§ Collected data:
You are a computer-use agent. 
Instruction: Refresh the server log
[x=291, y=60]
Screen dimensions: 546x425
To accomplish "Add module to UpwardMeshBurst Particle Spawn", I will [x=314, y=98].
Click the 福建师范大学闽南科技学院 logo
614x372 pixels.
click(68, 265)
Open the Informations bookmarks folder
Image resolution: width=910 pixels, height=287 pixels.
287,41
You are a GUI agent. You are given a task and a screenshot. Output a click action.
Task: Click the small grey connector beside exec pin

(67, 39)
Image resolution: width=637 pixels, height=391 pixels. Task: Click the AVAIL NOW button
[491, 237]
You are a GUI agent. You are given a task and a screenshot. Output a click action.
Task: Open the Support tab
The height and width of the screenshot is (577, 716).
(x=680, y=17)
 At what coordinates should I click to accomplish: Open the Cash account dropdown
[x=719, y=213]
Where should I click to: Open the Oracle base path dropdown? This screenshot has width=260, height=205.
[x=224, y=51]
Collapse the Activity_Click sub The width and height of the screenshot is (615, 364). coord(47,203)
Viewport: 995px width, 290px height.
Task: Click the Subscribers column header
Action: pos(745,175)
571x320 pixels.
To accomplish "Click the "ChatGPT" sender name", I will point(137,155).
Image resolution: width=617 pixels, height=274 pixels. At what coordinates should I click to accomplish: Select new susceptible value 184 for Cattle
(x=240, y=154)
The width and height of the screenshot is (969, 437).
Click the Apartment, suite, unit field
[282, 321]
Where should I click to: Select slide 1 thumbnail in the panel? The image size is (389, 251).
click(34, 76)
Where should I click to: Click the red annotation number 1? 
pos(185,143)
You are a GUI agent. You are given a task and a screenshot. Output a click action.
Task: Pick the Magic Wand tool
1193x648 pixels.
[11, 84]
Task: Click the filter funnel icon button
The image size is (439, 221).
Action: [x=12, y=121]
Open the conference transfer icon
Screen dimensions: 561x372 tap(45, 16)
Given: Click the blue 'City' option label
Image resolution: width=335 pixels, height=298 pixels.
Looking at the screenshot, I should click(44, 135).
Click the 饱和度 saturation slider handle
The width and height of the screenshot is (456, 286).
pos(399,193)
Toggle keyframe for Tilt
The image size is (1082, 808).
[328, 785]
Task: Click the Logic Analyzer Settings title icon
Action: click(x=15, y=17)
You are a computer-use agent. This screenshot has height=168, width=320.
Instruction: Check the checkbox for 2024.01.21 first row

§ REQUIRED ACTION: Whenever the word "computer" shows up in a line of the entries above, copy that line.

§ YOUR SOLUTION:
You are a computer-use agent. 
You are a computer-use agent. This screenshot has height=168, width=320.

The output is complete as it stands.